El pan en la Edad Media: el 70% de la dieta que ni era pan ni llegaba a tanto
Que el pan ocupaba el 70% de la dieta medieval se repite como un mantra. Pero los datos históricos lo matizan: no todo el mundo comía lo mismo, el pan medieval poco tiene que ver con el de hoy y, sobre todo, el 70% solo encaja si contamos gachas y sopas, no barra de pan.
La idea de que el pan era la base aplastante de la alimentación medieval tiene fundamento. El cereal era barato, se conservaba bien y las clases populares apenas tenían acceso a carne o pescado fresco. Un análisis práctico: el pan seco se remoja y dura una semana, mientras que las legumbres cocidas se estropean en horas, en viviendas sin cocina propia. En las ciudades, la dependencia del pan era aún mayor. Pero aquí viene el primer matiz.

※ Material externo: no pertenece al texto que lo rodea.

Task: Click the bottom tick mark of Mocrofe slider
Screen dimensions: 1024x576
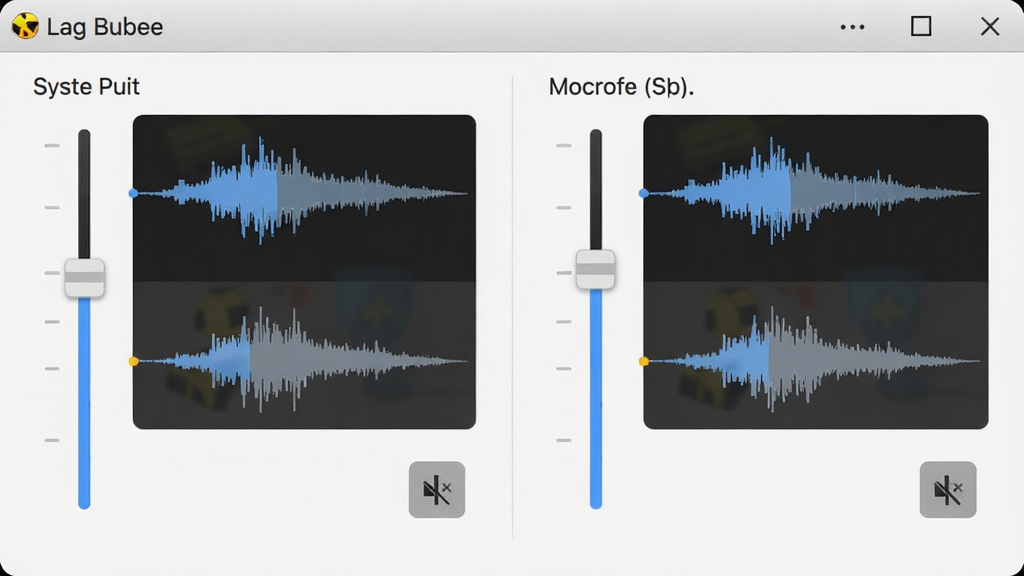Action: (564, 440)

El pan de entonces no es el pan de ahora
El trigo medieval era otro: variedades de bajo rendimiento, molienda tosca, harina integral que incluía salvado y, a menudo, centeno, cebada o avena. En tiempos de carestía se añadía bellota, habas o incluso tierra. El resultado era un pan oscuro, denso y menos calórico que el actual. Un pan que, además, solía consumirse como sopa o gachas más que en rebanadas. La distinción entre "pan" y "gachas" se difumina.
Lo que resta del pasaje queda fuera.